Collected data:
——————

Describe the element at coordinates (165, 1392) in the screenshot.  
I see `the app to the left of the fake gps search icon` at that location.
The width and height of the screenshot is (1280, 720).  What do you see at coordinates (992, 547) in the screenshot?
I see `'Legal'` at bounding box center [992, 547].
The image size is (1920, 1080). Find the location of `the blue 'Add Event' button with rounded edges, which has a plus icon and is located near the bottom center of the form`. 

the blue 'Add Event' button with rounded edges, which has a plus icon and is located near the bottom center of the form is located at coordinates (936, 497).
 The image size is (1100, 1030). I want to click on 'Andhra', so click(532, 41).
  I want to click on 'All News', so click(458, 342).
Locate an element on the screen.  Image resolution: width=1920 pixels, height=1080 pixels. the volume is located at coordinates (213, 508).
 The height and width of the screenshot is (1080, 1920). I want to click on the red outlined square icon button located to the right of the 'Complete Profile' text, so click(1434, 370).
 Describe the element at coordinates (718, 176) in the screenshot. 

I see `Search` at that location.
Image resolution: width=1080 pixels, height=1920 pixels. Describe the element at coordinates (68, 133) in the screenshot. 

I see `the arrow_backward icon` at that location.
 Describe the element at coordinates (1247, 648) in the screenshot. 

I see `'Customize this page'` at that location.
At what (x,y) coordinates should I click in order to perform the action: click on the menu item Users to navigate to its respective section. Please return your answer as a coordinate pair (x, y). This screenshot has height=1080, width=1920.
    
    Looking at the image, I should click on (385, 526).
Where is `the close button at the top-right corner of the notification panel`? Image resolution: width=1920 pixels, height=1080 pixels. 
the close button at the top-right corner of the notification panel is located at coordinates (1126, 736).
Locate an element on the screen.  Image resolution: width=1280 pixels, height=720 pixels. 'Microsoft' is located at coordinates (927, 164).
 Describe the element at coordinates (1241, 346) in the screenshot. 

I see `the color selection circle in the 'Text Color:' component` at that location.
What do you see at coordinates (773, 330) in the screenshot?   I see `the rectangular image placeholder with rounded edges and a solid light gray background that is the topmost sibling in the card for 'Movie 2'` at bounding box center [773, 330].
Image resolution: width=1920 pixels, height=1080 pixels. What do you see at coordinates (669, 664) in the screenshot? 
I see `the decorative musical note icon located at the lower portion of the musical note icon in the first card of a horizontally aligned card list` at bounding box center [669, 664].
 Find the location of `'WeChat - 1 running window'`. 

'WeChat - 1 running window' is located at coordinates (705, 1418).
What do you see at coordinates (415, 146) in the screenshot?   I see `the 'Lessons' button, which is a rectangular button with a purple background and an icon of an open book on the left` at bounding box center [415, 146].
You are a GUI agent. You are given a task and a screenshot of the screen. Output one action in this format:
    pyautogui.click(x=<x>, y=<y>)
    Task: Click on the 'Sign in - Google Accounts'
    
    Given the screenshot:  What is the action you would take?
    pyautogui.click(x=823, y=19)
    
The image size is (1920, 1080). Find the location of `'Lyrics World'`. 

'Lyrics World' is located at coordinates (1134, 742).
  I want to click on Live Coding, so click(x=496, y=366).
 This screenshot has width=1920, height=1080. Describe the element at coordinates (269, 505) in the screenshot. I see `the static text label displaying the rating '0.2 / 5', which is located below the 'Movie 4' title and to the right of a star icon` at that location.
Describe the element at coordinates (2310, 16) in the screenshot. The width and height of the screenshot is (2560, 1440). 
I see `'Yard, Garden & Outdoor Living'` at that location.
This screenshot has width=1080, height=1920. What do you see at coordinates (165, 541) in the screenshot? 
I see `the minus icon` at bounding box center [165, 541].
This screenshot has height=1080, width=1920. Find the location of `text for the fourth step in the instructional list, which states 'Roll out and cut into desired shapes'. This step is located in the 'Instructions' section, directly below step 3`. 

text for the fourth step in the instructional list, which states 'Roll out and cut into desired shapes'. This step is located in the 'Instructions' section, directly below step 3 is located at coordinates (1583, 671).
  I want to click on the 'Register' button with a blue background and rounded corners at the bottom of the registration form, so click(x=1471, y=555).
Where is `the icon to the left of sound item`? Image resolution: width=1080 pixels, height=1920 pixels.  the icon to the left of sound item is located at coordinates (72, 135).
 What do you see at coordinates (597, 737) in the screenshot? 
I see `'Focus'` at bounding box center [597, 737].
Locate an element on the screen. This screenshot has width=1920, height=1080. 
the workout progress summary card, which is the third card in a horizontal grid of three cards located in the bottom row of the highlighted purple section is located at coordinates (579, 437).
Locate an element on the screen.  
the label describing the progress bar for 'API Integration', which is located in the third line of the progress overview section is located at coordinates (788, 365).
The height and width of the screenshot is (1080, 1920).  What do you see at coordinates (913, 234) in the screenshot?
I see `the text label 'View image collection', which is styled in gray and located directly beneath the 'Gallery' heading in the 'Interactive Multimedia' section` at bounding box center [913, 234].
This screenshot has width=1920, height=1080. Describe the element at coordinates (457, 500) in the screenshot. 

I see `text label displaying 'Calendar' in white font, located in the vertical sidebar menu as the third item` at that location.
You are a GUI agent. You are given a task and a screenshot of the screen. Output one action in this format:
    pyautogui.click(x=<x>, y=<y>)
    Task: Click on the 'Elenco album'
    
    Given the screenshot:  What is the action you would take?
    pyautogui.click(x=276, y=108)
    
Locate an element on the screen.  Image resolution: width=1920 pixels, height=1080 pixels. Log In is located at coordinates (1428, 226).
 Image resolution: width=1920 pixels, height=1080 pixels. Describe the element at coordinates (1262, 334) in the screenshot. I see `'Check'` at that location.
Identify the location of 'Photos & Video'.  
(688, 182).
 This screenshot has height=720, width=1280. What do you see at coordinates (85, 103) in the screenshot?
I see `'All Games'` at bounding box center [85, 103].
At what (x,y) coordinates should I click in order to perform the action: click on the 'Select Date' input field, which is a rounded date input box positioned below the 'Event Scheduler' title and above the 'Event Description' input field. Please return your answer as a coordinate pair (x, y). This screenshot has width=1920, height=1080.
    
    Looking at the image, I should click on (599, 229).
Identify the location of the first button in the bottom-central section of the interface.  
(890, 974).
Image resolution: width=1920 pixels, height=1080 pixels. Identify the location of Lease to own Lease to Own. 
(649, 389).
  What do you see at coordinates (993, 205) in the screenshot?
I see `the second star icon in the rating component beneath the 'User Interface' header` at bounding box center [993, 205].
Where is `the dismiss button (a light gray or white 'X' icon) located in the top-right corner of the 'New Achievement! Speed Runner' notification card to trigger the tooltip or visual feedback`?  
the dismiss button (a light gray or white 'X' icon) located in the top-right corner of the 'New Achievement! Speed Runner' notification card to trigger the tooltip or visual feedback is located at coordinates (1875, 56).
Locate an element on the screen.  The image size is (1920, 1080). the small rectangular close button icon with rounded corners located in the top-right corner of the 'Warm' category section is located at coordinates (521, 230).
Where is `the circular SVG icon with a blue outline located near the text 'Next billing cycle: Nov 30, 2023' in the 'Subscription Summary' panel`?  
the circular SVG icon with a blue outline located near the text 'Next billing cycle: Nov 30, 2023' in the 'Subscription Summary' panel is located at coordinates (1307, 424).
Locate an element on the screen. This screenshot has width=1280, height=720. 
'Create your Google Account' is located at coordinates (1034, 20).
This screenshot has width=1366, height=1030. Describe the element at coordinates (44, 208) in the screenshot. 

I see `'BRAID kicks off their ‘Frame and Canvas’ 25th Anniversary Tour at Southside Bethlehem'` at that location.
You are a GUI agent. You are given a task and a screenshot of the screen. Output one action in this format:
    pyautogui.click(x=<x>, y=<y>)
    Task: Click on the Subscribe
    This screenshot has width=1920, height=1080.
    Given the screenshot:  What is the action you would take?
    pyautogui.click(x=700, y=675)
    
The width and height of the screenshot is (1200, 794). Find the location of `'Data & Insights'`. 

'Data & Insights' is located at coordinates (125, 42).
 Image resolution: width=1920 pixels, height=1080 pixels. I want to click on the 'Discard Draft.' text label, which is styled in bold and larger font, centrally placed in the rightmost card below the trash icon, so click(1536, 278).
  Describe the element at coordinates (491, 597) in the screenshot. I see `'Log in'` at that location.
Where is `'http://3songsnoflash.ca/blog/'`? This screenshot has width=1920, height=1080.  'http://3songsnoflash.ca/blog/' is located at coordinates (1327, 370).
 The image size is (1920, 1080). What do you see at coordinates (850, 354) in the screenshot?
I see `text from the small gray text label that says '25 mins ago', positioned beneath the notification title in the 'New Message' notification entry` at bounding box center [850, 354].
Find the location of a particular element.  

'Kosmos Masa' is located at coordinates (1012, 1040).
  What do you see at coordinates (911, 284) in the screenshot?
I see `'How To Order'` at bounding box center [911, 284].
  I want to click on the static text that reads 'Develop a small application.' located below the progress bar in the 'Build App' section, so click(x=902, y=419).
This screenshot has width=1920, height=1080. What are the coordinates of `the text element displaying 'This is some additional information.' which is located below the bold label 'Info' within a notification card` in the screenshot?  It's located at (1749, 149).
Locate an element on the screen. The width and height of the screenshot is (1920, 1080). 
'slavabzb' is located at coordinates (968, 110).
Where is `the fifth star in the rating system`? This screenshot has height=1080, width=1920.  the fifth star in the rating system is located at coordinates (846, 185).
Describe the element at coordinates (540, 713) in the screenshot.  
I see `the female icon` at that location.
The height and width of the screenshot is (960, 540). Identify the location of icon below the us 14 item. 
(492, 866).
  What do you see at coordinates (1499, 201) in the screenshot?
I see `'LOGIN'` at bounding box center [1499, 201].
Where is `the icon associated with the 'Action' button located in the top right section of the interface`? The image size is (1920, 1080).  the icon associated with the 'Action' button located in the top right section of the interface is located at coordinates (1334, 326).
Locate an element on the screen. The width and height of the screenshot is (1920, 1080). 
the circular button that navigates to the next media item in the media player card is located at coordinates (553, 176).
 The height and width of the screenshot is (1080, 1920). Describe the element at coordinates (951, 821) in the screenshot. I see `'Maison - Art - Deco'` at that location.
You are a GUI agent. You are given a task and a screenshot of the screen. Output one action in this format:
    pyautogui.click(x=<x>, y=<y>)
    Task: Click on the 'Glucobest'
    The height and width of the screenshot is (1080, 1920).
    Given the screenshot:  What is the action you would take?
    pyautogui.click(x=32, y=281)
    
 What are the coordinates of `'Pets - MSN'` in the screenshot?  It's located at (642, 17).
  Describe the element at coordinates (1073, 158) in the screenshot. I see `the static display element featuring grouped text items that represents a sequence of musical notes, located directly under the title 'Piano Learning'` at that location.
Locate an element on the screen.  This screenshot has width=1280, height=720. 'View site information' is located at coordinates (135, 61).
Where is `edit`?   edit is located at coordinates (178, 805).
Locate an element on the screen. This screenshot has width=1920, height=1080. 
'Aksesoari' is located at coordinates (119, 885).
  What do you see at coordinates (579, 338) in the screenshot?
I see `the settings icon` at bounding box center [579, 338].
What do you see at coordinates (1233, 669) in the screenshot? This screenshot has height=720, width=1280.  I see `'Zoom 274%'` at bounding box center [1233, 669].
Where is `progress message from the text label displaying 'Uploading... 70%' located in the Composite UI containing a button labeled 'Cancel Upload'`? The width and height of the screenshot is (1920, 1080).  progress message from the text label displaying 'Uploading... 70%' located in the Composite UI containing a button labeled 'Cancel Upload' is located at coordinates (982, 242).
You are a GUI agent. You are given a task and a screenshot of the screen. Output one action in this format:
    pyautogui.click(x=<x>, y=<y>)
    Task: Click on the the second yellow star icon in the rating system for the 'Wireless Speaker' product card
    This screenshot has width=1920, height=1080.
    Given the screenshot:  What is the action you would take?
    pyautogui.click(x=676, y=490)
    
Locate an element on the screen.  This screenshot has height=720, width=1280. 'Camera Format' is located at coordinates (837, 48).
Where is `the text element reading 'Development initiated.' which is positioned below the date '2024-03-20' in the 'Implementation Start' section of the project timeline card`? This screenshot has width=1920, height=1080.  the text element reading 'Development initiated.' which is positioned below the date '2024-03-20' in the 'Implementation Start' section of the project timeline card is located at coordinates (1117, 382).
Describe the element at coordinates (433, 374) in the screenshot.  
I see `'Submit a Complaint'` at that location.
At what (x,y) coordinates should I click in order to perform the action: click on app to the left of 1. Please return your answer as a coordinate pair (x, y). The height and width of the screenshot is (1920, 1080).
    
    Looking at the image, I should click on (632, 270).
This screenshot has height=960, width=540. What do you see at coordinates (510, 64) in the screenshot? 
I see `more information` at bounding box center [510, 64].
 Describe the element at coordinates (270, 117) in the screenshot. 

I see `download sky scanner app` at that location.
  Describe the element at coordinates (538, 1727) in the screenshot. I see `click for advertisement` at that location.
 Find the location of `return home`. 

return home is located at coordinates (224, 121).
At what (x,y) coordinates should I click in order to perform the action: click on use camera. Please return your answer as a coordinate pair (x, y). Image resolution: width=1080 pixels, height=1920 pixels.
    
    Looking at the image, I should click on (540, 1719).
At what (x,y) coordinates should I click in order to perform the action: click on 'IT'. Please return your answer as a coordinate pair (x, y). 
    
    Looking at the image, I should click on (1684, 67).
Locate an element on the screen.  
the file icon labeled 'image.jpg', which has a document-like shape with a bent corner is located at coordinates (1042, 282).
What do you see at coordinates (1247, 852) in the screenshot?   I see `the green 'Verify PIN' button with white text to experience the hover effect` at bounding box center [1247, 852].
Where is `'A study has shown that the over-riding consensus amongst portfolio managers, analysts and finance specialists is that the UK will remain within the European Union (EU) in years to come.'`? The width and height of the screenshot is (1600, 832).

——————

Rewrite the lines from the one containing "Describe the element at coordinates (270, 117)" through the one containing "Looking at the image, I should click on (1684, 67).", replacing "coordinate pair" with "pair of numbers" and leaving everything else unchanged.

 Describe the element at coordinates (270, 117) in the screenshot. 

I see `download sky scanner app` at that location.
  Describe the element at coordinates (538, 1727) in the screenshot. I see `click for advertisement` at that location.
 Find the location of `return home`. 

return home is located at coordinates (224, 121).
At what (x,y) coordinates should I click in order to perform the action: click on use camera. Please return your answer as a pair of numbers (x, y). Image resolution: width=1080 pixels, height=1920 pixels.
    
    Looking at the image, I should click on (540, 1719).
At what (x,y) coordinates should I click in order to perform the action: click on 'IT'. Please return your answer as a pair of numbers (x, y). 
    
    Looking at the image, I should click on (1684, 67).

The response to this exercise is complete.